Random Things, 2/3/15

It’s been too long since my last post. In the meantime, southeastern New England has been hit by about three feet of snow in the past week. Thankfully the impact of the snow has been gentle. We’ve never lost power or internet, and apart from not being able to attend classes, life goes on. It does kill the desire to write posts though, even as I write other things. So I will emulate others like Fred at Frederation and Medieval Otaku by doing a random list post. Hopefully this will spark more energy in me.


1.


I’ve noticed that with anime, I have a hard limit of five shows per season I will follow beyond the first few episodes. I’ve slacked a bit with the preview posts this year, and I’ve already chosen my five. They are:



The Rolling Girls. Imagine Kill la Kill and FLCL mashed together with none of the downsides of both.
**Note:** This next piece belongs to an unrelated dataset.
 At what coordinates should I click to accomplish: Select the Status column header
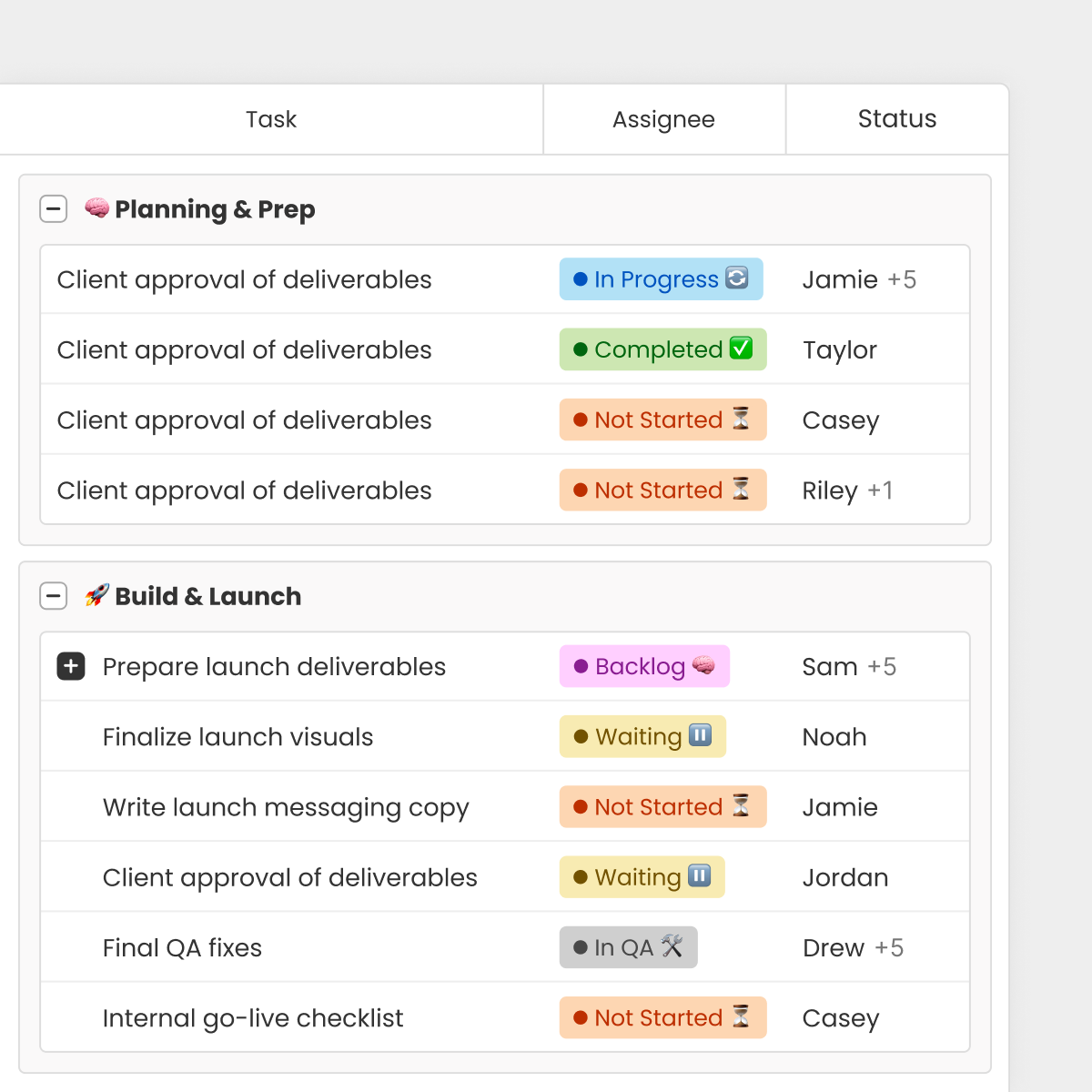(896, 118)
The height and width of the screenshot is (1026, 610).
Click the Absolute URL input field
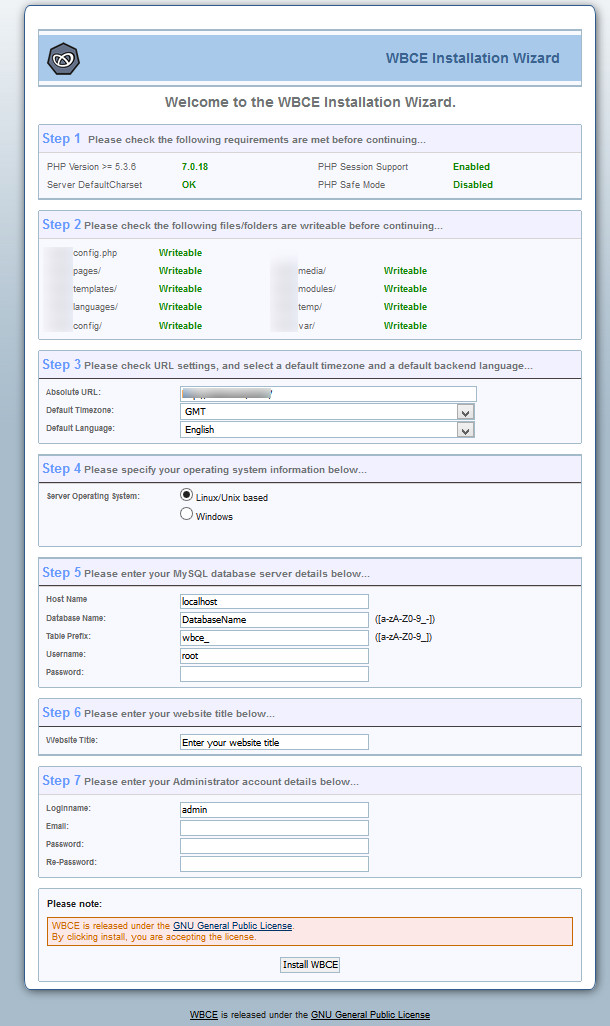tap(328, 394)
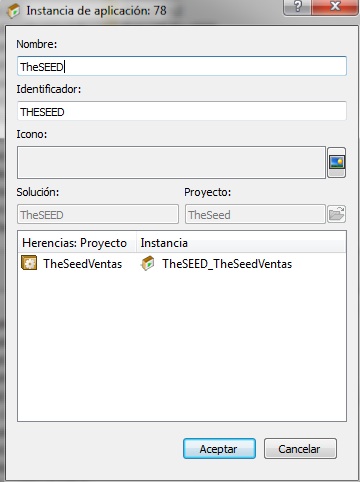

No flagrant T&A, and a narrative as well as style. Honestly, check this one out if you haven’t; it’s wonderfully joyful and stylish too.
Unlimited Fafnir. It’s Infinite Stratos, but with better characters and better writing. It’s similar to Invaders of the Rokujyouma in that it uphelds the harem tropes, but is a lot smarter than normal.
Kancolle. I can’t explain why an anime with such an absurd premise is so cool. I just get it on an almost celluar level.
Assasination Classroom. Absolutely loved the manga, like the anime.
Saekano. More of a dislike watch. It changed from the first episode, but arguably for the worse. Less and even no fan service or dirty talk, but you just have the unlikable characters, and all they do is talk. Kind of hoping it gets better, expecting it to get worse.
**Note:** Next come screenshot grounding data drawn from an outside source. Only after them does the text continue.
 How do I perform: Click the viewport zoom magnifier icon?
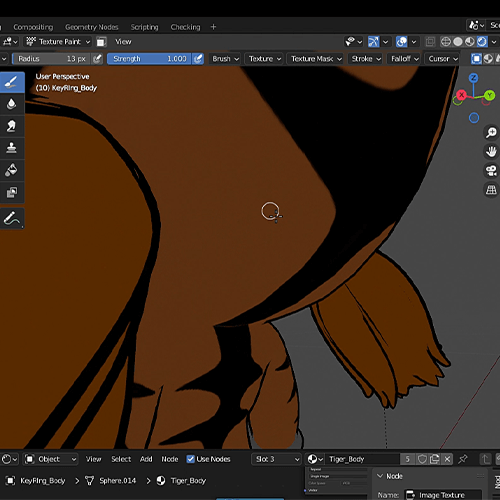491,132
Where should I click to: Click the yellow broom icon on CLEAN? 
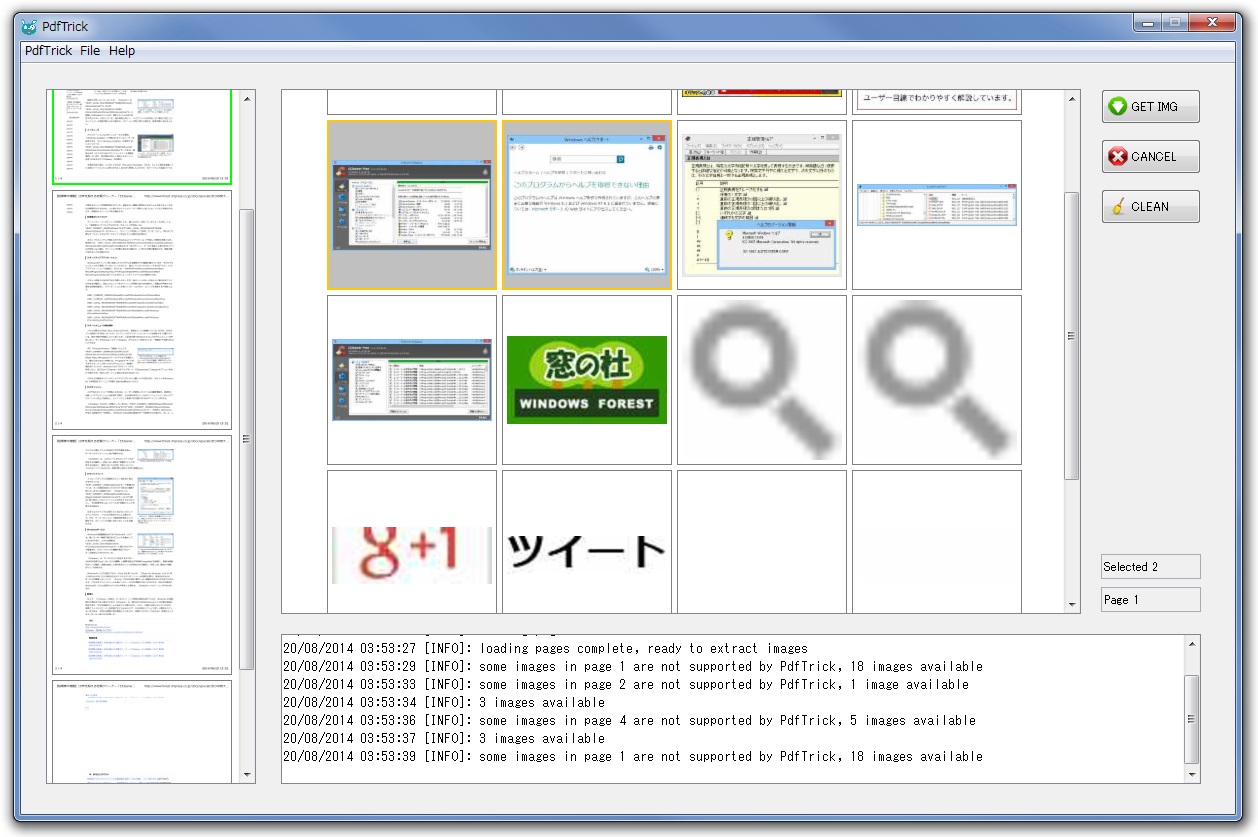1117,206
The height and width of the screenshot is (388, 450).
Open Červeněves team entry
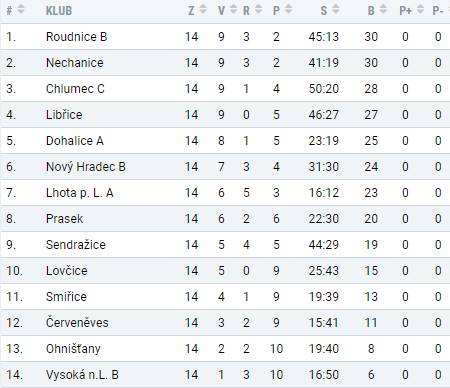[x=77, y=323]
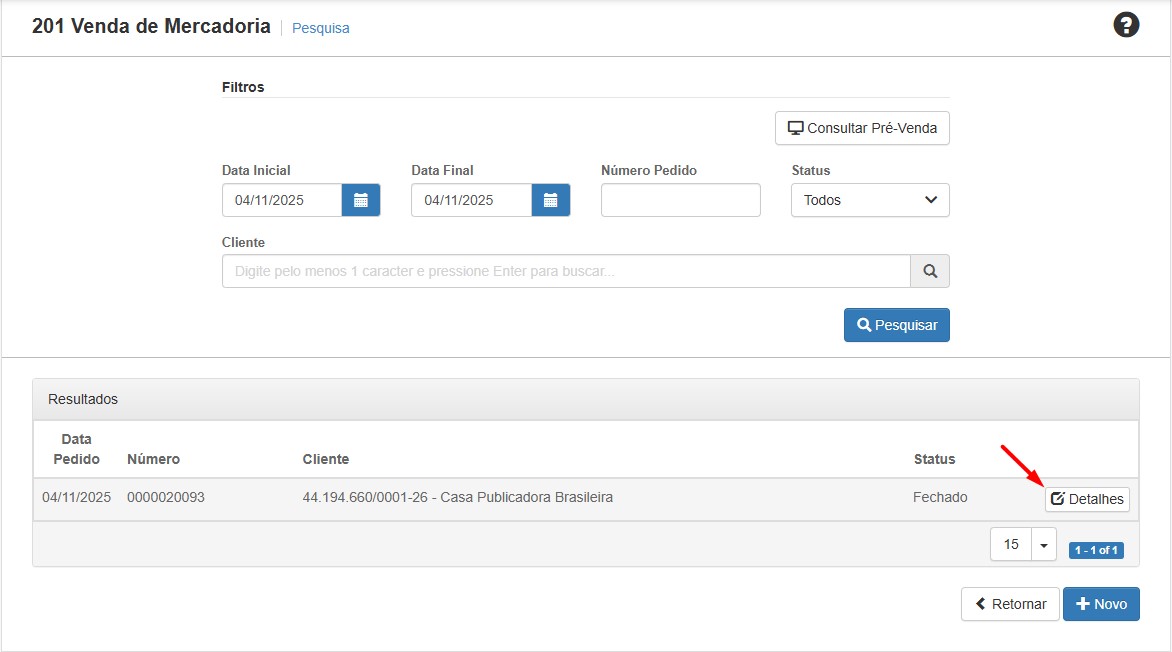Click the Consultar Pré-Venda button
This screenshot has width=1172, height=652.
[x=862, y=128]
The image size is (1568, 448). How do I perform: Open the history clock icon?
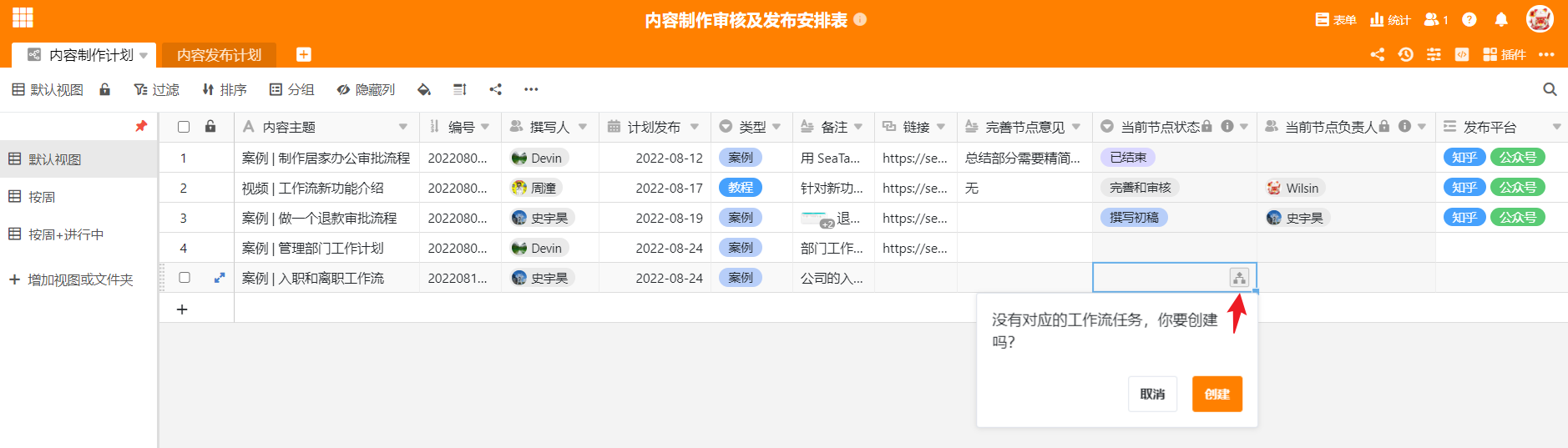click(1406, 54)
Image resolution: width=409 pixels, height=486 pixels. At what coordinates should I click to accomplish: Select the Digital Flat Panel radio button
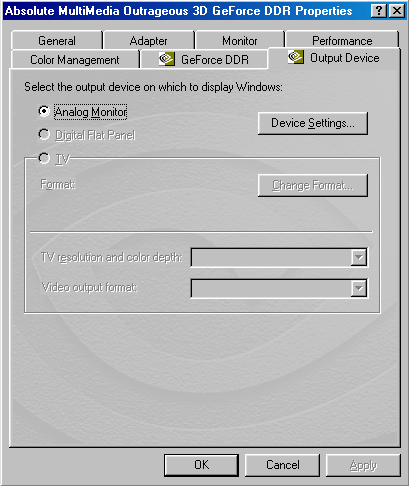44,134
I don’t count Military, mostly because it’s three minutes long. A lot of the other shows are meh to me. I haven’t really seen any of the other Christian bloggers write on the new series this season, but if they do and a series I haven’t watched gets better, I may try it. I can’t really find myself following six plus series a season though.


2.


Non-current anime I’m watching: Rideback.
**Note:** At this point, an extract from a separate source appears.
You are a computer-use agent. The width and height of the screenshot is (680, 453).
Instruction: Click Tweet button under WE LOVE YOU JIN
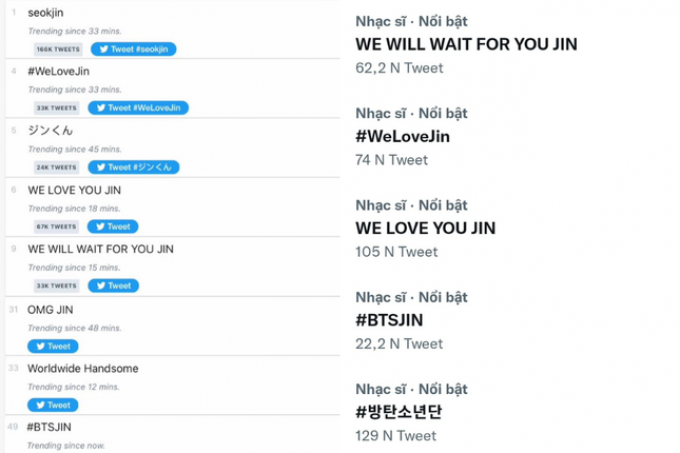point(113,226)
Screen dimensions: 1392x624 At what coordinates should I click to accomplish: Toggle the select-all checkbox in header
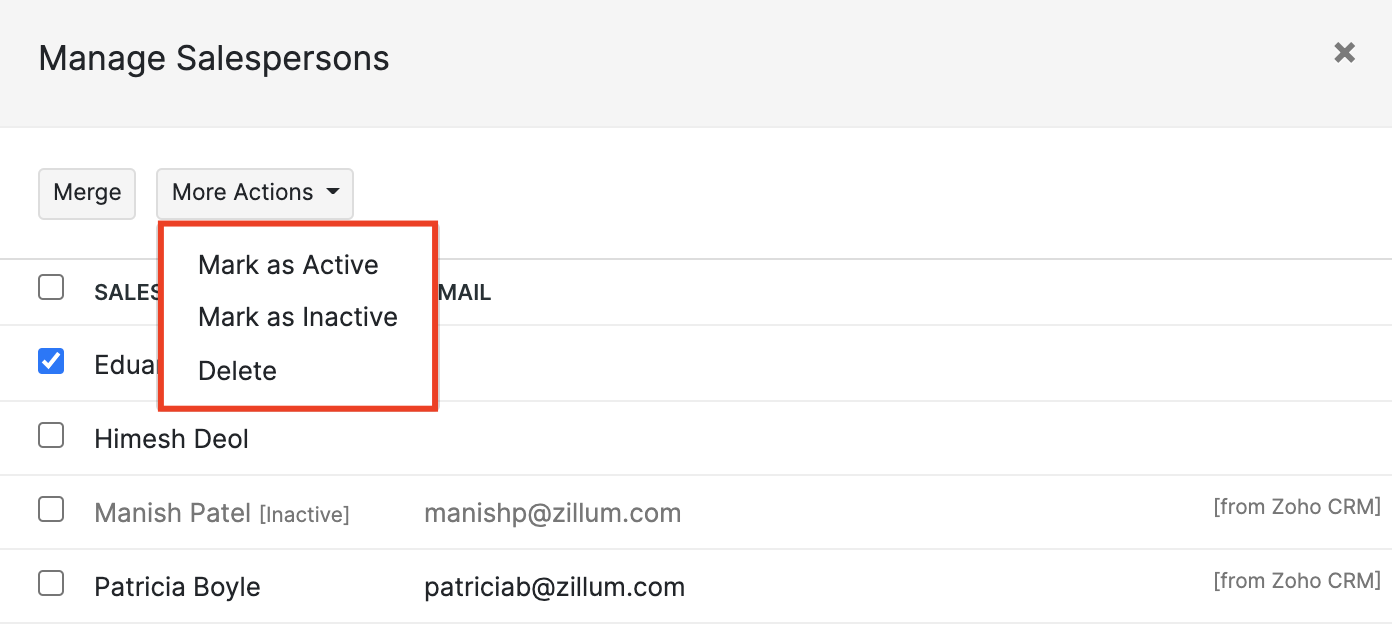pyautogui.click(x=51, y=288)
The first few episodes have been much better than I thought. The robotic motorcycles are a lot cooler than you’d think, and it’s one of the series where the heroine has serious justification for why she’s a riding prodigy; she’s an ex-ballerina with superb balance and body skills. I also like how the series shows the joys of riding as well as the coolness. Motorcycles are fun, and hopefully that joy will heal the troubled protagonist of the series.


3.


Non-anime things I’m watching: Shaw Brothers Kung-Fu Movies.


Kung-fu movies are, well, odd. They are often sumptuously made, with great cinematography and incredible fight scenes. You’re use to them being these cheap, funny things that you watched as a kid, but when you pick up a modern collection of them and sit down to watch, you realize that they work as movies, too.


Yet for all of this, the weirdest thing is that they seem to be written by eight-year old boys at times.


A great example of this is Heroes Shed No Tears. It’s the story about a student, who is given a sword marked with a teardrop on it. It’s prophesied this sword will stop a great calamity, and he is told to seek out the best kung-fu leaders of his time and meet them. Especially the mysterious man with the box, who is possessed of thirty-nine different weapons, and is a kung-fu god.


The story is borderline crazy. People become sworn brothers in seconds, and enemies all the same. They fall for tricks that a perceptive twelve-year old would see through, and events happen one after another with little sense. In one of the most hilarious scenes ever made in cinema, a disgraced woman asks her lover if he loved her dancing legs. When he says yes, she cuts one of her legs off and hands it to him, hopping out of the room when she is done. It is absurd like nothing doing.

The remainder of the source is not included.